> **TASK DIRECTIONS**
Change "screenshot" to "image" in the rows from the first line through the line containing "pos(864,64)", and output only those lines with nothing else altered.

☆ ☆ ☆ ☆ ☆ ☆ ☆

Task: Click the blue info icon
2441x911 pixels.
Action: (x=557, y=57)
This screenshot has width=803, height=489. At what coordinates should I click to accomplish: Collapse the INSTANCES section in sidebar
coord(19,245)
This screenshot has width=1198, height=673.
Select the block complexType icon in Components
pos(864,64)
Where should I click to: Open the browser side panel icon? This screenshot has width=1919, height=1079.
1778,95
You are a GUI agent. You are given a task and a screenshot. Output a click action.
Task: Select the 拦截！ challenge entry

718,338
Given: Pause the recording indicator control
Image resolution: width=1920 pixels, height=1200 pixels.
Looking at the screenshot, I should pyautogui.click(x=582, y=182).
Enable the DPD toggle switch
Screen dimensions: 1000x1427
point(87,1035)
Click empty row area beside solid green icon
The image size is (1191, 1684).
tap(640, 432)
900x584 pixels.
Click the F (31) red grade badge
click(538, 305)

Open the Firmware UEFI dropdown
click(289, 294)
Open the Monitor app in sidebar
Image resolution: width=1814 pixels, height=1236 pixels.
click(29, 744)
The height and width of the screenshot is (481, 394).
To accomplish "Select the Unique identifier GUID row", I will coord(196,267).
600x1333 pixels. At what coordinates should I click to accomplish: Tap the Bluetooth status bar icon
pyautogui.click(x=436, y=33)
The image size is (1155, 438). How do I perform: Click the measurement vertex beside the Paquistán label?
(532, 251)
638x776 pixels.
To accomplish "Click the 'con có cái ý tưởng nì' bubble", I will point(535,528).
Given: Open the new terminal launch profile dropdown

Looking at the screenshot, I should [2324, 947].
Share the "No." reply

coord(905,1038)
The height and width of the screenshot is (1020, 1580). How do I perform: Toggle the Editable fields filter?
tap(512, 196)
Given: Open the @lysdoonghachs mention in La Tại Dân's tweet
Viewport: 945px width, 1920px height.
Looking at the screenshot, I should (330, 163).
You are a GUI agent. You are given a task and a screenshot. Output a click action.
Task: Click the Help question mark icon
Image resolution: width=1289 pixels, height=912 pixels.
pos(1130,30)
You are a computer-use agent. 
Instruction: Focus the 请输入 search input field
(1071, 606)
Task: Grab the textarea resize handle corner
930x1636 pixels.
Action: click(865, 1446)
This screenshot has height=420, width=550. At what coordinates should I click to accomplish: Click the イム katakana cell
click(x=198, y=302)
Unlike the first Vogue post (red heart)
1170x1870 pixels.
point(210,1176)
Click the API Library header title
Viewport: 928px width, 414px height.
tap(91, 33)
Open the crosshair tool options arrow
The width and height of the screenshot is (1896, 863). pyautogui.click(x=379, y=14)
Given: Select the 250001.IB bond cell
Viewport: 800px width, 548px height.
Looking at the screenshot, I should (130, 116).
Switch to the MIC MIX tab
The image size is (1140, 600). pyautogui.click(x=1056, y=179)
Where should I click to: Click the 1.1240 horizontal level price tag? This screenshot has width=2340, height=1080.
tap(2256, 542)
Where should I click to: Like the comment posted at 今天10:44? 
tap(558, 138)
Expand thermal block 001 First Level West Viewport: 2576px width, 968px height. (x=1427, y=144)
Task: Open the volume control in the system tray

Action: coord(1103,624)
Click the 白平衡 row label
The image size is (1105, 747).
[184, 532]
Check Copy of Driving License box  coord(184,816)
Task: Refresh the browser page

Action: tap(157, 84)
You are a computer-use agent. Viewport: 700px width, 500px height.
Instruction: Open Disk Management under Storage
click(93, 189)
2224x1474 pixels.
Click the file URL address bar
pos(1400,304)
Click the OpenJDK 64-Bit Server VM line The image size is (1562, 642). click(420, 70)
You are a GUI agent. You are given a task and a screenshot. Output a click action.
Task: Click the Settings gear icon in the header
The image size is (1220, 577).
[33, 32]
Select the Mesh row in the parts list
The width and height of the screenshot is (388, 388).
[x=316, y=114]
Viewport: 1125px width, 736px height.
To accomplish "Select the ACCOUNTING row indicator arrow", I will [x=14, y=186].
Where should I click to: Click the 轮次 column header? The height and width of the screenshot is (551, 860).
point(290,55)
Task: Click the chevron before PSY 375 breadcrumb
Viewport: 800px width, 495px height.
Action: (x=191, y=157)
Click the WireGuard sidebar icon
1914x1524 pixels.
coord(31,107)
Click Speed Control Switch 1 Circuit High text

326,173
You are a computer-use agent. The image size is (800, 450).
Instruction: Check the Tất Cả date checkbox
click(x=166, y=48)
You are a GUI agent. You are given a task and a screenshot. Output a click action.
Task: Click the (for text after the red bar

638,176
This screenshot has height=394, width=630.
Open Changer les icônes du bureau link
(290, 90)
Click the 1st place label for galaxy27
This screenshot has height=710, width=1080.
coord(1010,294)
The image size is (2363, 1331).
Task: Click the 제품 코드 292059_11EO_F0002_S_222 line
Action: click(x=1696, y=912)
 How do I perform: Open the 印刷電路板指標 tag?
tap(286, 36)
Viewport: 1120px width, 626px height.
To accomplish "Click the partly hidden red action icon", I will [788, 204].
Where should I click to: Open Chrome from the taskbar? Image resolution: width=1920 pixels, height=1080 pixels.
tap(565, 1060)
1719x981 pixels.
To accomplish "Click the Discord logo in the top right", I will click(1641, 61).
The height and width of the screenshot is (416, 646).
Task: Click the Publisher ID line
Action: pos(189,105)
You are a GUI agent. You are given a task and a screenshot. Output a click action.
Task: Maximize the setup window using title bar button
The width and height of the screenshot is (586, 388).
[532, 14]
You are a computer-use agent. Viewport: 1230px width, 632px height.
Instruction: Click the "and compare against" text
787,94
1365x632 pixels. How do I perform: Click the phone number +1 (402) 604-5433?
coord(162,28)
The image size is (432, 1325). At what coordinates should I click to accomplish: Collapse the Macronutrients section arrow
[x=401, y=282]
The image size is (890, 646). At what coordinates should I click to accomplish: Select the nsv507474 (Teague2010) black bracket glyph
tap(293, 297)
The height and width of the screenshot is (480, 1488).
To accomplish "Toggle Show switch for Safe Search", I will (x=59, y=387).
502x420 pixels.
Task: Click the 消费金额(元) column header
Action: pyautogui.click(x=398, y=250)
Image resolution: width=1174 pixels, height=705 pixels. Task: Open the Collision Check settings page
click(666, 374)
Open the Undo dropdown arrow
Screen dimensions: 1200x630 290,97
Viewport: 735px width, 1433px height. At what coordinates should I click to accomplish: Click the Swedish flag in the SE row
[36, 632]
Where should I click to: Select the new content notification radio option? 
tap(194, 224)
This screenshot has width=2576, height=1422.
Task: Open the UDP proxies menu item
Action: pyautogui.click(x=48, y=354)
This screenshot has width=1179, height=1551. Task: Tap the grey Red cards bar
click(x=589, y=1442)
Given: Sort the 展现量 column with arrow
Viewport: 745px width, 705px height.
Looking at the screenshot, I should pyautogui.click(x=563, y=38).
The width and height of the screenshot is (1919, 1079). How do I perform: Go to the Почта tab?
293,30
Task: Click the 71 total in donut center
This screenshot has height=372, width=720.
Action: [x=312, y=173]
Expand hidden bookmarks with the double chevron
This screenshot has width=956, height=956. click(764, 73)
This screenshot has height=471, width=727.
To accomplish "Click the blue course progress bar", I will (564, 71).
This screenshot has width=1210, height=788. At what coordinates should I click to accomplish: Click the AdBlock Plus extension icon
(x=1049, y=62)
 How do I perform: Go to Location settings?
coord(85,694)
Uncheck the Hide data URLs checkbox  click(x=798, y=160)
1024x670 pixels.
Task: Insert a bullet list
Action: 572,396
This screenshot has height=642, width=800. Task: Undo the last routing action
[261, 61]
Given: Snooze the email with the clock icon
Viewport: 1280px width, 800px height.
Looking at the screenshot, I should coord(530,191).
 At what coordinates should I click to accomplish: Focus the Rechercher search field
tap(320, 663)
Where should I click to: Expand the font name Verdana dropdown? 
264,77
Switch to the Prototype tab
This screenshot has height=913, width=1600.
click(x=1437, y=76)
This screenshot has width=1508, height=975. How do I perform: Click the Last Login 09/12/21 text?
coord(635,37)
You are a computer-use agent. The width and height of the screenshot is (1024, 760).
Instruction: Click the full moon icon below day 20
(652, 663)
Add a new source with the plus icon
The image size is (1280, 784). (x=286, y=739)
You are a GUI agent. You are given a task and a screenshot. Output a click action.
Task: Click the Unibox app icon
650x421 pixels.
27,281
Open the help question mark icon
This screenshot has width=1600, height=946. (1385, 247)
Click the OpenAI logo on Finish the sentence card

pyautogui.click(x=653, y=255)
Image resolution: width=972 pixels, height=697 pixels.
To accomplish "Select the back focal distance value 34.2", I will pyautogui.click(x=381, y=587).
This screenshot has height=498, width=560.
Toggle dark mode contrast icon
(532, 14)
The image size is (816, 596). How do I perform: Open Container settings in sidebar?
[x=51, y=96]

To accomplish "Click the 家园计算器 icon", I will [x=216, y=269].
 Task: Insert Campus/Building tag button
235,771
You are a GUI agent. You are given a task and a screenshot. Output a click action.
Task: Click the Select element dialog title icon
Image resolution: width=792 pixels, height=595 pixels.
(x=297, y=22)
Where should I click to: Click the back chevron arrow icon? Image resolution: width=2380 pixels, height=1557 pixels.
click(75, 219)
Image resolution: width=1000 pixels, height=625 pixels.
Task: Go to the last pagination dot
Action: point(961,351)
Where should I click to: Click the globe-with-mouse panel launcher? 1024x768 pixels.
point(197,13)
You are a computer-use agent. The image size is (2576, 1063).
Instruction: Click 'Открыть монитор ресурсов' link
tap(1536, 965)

☆ ☆ ☆ ☆ ☆ ☆ ☆

> **ANSWER IN FULL**
Task: Click the blue info icon
2441x911 pixels.
Action: (x=557, y=57)
This image has width=803, height=489. At what coordinates should I click to accomplish: Collapse the INSTANCES section in sidebar
coord(19,245)
This image has width=1198, height=673.
Select the block complexType icon in Components
pos(864,64)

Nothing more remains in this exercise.